#### [TASK ITEM]
Include in the output exactly the lines from the opening of the data through the line containing "This screenshot has height=1502, width=2464.", and nothing more.

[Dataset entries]

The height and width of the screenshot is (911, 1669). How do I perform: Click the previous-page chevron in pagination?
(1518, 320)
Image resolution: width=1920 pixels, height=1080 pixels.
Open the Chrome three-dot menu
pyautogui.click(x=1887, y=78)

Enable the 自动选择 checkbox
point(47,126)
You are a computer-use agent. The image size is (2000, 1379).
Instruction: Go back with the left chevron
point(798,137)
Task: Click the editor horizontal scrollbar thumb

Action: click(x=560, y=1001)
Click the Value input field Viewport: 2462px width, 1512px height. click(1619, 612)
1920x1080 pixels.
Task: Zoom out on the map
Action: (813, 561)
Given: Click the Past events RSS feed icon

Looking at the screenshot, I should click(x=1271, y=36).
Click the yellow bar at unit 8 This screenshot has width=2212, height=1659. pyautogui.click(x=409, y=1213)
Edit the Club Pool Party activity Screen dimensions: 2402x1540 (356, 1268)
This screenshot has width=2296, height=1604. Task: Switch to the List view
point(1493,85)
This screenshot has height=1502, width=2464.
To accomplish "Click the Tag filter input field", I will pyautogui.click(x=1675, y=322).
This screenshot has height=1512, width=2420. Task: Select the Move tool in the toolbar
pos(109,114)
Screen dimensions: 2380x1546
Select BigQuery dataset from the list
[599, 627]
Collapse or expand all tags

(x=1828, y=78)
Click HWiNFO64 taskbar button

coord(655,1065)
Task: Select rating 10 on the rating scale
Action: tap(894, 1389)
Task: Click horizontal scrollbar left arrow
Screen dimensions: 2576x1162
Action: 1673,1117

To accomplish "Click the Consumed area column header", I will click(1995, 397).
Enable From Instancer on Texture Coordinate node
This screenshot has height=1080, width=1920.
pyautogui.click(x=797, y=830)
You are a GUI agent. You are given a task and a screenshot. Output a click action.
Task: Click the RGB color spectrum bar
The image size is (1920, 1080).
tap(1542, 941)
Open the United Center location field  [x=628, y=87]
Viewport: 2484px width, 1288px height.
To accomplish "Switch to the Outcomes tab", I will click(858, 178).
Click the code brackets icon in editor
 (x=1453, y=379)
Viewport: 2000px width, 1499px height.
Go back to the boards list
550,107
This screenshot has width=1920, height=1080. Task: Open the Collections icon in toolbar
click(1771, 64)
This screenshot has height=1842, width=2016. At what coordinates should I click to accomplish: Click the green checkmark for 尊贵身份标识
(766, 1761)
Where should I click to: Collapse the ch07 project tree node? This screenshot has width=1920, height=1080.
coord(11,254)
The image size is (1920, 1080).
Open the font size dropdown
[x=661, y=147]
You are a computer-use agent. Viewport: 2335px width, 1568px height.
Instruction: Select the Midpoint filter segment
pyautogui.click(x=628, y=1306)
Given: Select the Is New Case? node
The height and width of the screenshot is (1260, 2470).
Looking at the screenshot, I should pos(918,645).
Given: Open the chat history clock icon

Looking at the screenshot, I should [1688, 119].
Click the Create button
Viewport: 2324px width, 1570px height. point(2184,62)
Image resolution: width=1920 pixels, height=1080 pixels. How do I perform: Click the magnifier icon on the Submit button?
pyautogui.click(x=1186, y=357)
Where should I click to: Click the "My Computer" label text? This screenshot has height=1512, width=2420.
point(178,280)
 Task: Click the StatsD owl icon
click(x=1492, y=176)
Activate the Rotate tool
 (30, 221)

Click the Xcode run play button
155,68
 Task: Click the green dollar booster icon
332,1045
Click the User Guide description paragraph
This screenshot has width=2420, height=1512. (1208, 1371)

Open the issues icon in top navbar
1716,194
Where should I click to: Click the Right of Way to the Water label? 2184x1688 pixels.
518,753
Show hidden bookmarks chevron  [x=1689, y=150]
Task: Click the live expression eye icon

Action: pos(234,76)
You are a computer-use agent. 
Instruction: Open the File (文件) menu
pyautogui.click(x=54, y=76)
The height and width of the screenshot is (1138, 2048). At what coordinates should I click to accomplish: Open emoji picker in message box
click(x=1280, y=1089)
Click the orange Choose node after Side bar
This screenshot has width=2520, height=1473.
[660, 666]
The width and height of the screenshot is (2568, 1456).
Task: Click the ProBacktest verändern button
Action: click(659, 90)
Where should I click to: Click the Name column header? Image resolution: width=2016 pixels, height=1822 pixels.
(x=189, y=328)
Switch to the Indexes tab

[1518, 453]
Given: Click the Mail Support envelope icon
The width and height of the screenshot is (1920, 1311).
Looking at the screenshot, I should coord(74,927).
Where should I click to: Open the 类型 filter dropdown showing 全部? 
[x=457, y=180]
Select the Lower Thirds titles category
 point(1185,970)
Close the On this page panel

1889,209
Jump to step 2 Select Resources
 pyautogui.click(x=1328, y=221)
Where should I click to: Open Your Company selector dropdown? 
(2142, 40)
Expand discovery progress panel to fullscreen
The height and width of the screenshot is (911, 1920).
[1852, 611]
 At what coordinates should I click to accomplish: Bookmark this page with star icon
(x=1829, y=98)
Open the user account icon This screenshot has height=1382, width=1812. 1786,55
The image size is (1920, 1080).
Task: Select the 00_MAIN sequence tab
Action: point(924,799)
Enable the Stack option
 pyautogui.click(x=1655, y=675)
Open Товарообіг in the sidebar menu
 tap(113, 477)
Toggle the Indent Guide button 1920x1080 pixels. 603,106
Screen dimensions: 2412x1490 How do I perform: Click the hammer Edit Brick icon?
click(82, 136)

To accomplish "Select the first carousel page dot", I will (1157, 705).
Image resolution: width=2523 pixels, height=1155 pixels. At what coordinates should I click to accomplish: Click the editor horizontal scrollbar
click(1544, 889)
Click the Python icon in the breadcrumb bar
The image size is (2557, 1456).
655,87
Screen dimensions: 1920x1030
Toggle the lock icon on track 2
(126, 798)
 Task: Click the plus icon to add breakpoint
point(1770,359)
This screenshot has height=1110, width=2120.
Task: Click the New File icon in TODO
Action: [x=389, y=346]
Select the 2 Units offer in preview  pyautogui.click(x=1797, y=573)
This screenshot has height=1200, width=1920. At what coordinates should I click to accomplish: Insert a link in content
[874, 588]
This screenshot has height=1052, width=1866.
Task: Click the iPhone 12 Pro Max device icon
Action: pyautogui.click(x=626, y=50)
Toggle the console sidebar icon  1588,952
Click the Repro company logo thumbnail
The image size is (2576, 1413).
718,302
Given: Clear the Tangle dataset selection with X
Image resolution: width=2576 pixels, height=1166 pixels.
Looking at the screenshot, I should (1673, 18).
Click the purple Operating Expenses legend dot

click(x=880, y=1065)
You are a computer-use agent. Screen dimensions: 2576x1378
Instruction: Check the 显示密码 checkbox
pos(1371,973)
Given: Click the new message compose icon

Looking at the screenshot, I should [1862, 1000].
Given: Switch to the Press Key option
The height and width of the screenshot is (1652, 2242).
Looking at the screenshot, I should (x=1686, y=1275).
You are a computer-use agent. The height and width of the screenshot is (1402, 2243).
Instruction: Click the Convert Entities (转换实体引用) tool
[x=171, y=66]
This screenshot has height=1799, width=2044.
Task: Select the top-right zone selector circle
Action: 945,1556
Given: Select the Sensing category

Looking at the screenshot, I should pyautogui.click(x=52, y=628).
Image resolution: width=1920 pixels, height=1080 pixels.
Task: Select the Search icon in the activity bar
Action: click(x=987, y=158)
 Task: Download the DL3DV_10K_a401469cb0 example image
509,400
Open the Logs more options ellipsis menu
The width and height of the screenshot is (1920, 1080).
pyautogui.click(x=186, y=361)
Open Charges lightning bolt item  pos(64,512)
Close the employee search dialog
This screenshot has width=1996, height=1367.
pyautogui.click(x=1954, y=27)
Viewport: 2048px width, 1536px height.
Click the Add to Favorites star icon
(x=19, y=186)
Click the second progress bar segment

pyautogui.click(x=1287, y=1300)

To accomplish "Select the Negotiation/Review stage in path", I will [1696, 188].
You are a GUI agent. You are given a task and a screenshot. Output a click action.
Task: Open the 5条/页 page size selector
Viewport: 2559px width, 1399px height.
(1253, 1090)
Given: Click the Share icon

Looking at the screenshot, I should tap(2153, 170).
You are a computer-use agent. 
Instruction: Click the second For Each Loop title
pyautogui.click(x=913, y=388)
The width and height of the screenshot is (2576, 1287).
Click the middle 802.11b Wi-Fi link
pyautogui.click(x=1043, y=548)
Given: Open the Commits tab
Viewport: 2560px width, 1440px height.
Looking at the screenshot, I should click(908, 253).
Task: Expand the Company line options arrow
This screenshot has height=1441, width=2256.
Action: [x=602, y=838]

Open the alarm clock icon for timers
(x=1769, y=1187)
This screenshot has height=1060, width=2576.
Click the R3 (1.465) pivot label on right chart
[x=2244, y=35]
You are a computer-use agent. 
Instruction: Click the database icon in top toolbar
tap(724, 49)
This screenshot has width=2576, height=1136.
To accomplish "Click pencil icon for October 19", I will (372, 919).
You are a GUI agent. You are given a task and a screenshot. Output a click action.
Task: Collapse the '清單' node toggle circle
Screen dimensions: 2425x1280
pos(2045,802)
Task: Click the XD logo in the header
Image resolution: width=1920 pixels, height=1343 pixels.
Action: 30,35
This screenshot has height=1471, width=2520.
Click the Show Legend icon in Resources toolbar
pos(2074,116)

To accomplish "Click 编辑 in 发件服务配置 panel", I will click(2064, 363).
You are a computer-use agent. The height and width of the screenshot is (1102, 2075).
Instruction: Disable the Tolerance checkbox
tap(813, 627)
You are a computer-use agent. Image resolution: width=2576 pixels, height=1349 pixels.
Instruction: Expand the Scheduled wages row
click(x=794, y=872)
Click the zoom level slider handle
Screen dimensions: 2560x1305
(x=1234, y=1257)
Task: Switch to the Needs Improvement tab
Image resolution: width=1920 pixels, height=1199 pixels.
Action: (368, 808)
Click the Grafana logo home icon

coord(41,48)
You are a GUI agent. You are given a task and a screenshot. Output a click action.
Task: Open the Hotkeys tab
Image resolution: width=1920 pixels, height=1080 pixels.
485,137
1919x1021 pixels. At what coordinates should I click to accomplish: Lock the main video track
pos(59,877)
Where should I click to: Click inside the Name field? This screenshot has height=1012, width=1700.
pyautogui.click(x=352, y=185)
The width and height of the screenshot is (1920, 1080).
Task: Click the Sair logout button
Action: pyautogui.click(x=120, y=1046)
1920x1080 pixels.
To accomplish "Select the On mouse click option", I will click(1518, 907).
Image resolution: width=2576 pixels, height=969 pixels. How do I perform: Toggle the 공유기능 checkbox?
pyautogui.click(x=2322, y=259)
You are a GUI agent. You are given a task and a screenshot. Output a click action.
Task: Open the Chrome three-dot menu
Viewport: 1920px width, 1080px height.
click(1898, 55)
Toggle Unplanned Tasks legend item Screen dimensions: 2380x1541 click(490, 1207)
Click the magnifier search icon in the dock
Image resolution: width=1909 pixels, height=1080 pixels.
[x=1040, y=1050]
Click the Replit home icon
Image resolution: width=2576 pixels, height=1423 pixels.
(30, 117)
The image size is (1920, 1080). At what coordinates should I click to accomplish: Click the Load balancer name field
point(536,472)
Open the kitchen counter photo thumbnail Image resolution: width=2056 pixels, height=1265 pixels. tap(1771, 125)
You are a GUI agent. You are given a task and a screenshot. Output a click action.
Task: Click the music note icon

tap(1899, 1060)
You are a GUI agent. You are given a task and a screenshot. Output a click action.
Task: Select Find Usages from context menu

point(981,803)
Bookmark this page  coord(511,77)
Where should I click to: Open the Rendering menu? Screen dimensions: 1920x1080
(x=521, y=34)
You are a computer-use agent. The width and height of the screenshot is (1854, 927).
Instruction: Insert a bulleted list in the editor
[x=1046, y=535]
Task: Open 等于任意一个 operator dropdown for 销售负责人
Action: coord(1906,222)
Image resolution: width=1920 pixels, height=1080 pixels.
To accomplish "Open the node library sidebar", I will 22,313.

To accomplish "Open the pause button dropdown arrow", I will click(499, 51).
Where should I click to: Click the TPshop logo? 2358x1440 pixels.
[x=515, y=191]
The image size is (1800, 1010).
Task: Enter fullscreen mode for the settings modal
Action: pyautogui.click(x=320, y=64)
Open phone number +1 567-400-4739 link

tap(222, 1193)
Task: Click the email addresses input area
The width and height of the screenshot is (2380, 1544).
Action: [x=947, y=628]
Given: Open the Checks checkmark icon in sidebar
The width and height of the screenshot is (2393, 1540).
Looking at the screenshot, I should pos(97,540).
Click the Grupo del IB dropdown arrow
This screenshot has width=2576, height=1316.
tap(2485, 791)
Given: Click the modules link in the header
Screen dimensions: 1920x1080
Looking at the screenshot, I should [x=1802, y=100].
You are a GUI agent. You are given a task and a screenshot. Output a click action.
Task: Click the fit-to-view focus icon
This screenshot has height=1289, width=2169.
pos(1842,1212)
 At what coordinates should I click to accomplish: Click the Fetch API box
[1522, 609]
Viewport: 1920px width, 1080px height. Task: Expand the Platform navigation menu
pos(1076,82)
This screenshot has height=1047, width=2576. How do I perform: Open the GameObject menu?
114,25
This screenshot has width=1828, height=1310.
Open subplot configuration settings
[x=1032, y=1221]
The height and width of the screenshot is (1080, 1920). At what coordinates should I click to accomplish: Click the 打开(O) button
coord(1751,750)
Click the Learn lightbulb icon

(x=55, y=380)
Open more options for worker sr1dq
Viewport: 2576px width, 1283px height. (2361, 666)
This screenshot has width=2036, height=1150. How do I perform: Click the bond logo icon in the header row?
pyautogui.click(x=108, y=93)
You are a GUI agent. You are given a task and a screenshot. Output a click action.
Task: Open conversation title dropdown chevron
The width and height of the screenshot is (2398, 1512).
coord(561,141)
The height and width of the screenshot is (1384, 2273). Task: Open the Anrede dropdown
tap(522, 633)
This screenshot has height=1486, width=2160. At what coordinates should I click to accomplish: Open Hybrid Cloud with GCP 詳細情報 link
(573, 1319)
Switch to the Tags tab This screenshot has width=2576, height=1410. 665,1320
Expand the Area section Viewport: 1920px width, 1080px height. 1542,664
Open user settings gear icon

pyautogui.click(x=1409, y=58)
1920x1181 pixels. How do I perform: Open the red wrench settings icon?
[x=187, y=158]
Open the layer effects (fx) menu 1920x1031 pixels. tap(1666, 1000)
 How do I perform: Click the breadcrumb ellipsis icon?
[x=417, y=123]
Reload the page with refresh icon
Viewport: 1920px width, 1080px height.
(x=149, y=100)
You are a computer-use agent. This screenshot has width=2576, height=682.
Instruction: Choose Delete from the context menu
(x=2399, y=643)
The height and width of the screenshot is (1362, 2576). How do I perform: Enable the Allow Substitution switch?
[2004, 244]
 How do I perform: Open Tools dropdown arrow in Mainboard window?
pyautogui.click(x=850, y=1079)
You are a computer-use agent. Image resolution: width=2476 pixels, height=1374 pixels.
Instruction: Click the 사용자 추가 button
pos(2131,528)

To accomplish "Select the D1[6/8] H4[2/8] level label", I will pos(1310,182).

#### [SOLUTION TO THIS TASK]
The height and width of the screenshot is (911, 1669). How do I perform: Click the previous-page chevron in pagination?
(1518, 320)
Image resolution: width=1920 pixels, height=1080 pixels.
Open the Chrome three-dot menu
pyautogui.click(x=1887, y=78)

Enable the 自动选择 checkbox
point(47,126)
You are a computer-use agent. The image size is (2000, 1379).
Instruction: Go back with the left chevron
point(798,137)
Task: Click the editor horizontal scrollbar thumb

Action: click(x=560, y=1001)
Click the Value input field Viewport: 2462px width, 1512px height. click(1619, 612)
1920x1080 pixels.
Task: Zoom out on the map
Action: (813, 561)
Given: Click the Past events RSS feed icon

Looking at the screenshot, I should click(x=1271, y=36).
Click the yellow bar at unit 8 This screenshot has width=2212, height=1659. pyautogui.click(x=409, y=1213)
Edit the Club Pool Party activity Screen dimensions: 2402x1540 (356, 1268)
This screenshot has width=2296, height=1604. Task: Switch to the List view
point(1493,85)
This screenshot has height=1502, width=2464.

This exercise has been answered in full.